WHAT TO DO – Among the entries below, count the lines that contain the word "resolution". Write down only the total.

DATA RECORDS –
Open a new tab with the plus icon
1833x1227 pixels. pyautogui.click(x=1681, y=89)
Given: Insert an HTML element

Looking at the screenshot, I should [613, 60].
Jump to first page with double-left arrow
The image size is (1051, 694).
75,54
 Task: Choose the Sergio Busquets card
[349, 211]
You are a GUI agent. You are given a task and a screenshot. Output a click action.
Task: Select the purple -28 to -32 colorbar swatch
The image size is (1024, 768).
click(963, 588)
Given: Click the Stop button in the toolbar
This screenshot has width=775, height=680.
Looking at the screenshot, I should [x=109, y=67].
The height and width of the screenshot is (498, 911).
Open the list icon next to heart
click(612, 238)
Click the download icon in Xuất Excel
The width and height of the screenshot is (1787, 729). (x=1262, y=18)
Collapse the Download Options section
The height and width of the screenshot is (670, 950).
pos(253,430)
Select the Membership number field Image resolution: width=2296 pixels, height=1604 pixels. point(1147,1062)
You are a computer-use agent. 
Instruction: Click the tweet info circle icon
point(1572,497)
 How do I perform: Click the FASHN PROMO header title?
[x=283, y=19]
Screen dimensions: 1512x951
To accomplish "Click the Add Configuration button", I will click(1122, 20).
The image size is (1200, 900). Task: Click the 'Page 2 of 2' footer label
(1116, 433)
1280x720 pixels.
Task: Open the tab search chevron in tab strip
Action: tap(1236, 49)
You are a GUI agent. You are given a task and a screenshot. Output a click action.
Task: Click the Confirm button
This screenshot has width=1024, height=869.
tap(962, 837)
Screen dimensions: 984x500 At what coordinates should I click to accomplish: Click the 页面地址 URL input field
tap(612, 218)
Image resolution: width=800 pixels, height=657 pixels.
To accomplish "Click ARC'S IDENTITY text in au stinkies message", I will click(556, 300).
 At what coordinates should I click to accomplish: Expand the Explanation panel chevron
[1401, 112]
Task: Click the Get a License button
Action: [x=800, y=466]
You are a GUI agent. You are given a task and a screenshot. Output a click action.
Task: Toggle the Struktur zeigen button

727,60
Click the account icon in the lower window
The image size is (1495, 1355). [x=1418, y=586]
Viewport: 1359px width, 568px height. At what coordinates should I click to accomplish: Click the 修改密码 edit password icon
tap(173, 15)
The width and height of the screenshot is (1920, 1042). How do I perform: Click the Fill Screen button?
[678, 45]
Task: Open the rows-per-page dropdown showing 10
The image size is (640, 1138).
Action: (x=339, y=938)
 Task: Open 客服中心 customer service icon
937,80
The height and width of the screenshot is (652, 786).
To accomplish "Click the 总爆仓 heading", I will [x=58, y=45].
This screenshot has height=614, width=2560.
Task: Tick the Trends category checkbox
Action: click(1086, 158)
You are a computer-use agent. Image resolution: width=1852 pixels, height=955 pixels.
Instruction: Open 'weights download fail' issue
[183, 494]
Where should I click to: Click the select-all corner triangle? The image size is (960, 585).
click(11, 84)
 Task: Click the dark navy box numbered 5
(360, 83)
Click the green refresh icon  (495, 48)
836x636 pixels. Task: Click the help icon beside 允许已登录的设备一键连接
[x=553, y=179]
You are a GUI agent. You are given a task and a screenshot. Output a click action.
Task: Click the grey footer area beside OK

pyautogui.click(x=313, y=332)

WORKED SOLUTION – 3